These remarks may serve to impress upon us the difficulty of knowing ourselves aright, and the consequent danger to which we are exposed, of speaking peace to our souls, when there is no peace.

Many things are against us; this is plain. Yet is not our future prize worth a struggle? Is it not worth present discomfort and pain to accomplish an escape from the fire that never shall be quenched? Can we endure the thought of going down to the grave with a load of sins on our head unknown and unrepented of? Can we content ourselves with such an unreal faith in Christ, as in no sufficient measure includes self-abasement, or thankfulness, or the desire or effort to be holy? for how can we feel our need of His help, or our dependence on Him, or our debt to Him, or the nature of His gift to us, unless we know ourselves? How can we in any sense be said to have that "mind of Christ," to which the Apostle exhorts

us, if we cannot follow Him to the height above, or the depth beneath; if we do not in some measure discern the cause and meaning of His sorrows, but regard the world, and man, and the system of Providence, in a light different from that which His words and acts supply? If you receive revealed truth merely through the eyes and ears, you believe words, not things; you deceive yourselves. You may conceive yourselves sound in faith, but you know nothing in any true way. Obedience to God's commandments, which implies knowledge of sin and of holiness, and the desire and endeavour to please Him, this is the only practical interpreter of Scripture doctrine. Without self-knowledge you have no root in yourselves personally; you may endure for a time, but under affliction or persecution your faith will not last. This is why many in this age, (and in every age,) become infidels, heretics, schismatics, disloyal, despisers of the Church. They cast off the form of truth, because it never has been to them more than a form. They endure not, because they never have tasted that the Lord is gracious; and they never have had experience of His power and love, because they have never known their own weakness and need. This may be the future condition of some of us, if we harden our hearts to-day, apostacy. Some day, even in this world, we may be found openly among the enemies of God and His Church.
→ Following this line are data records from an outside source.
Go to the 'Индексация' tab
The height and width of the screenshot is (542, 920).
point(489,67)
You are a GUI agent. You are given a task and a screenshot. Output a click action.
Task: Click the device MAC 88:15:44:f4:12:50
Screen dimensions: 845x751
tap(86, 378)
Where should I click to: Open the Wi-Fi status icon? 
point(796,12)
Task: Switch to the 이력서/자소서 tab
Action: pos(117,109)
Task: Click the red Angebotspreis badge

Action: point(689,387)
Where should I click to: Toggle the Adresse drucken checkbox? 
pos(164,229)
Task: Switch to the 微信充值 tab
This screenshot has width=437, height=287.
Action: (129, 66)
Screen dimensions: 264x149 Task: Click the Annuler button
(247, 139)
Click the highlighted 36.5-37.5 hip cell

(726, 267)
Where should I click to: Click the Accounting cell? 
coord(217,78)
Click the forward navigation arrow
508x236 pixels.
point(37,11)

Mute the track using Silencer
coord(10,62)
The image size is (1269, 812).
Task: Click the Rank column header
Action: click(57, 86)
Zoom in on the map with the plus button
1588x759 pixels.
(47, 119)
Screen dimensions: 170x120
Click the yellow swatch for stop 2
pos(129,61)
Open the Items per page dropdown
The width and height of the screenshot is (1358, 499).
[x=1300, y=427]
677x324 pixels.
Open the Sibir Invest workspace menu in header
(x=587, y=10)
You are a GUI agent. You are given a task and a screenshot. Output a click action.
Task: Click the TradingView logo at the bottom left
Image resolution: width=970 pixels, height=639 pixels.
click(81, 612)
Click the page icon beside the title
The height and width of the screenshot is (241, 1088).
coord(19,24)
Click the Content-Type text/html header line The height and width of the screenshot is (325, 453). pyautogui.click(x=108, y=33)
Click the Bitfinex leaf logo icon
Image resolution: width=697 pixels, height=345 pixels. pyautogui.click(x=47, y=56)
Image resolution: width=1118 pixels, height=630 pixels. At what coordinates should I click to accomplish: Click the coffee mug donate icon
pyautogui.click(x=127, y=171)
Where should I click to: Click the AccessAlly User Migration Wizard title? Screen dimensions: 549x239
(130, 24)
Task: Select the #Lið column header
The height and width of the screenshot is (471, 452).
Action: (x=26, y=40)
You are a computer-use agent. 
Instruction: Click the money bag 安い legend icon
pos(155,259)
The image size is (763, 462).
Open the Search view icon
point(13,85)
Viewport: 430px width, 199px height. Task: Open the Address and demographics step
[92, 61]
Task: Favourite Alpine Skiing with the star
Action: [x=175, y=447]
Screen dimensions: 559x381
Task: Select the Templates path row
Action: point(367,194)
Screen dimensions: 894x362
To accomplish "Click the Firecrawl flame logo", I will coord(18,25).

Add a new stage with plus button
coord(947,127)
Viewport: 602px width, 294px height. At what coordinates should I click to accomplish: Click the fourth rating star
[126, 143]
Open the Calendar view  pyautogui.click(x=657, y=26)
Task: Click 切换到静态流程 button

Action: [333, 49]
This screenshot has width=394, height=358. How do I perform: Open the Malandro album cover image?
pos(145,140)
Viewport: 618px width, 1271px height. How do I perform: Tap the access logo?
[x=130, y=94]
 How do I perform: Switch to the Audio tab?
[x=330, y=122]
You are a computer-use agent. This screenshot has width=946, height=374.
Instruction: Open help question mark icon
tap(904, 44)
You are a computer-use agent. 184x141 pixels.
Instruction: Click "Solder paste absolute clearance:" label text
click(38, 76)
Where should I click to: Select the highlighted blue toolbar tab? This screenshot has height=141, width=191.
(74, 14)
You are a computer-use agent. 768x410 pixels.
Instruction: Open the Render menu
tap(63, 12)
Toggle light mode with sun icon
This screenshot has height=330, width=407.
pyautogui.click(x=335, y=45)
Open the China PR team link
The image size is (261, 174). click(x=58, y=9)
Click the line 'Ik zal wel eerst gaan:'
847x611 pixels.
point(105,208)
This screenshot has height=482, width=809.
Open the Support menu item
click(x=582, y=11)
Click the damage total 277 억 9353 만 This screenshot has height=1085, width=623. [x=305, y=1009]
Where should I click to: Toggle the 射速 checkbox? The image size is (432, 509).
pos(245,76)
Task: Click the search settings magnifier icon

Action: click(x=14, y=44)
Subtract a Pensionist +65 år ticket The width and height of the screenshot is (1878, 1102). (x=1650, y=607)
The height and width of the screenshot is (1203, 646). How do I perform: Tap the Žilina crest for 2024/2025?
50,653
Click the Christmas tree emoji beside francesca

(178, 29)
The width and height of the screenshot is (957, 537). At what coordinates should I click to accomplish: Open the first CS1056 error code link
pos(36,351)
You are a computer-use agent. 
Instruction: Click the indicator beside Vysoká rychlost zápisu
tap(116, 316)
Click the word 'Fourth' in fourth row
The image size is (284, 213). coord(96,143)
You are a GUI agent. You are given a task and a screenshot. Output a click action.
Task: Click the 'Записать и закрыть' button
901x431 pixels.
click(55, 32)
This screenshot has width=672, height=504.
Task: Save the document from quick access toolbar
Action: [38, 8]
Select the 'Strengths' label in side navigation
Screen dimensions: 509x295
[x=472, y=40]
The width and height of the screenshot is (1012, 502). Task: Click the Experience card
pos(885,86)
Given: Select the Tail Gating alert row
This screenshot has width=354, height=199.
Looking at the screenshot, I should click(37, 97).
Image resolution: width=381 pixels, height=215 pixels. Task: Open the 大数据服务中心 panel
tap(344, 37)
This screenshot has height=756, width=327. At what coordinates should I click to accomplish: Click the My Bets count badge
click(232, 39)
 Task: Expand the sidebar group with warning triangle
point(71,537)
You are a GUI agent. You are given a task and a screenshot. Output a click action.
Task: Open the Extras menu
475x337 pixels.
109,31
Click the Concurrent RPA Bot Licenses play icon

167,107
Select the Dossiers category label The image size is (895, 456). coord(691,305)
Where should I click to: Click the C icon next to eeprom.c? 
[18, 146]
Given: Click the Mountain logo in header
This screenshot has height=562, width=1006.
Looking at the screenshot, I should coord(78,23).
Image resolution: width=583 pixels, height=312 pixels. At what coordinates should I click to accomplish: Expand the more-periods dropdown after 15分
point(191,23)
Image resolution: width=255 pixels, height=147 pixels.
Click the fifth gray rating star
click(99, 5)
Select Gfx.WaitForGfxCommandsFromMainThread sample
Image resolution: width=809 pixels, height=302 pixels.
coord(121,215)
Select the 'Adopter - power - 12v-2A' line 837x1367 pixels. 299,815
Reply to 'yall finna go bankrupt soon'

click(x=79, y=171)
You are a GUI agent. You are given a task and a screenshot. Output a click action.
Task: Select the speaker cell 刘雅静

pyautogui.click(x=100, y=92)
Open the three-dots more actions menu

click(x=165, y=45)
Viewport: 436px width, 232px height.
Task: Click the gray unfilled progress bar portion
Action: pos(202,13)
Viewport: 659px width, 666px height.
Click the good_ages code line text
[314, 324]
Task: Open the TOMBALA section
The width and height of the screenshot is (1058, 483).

But, even should we be spared this present shame, what will it ultimately profit a man to profess without understanding? to say he has faith, when he has not works1? In that case we shall remain in the heavenly vineyard, stunted plants, without the principle of growth in us, barren ; and, in the end, we shall be put to shame before Christ and the holy Angels, "as trees of withering fruits, twice dead, plucked up by the roots," even though we die in outward communion with the Church.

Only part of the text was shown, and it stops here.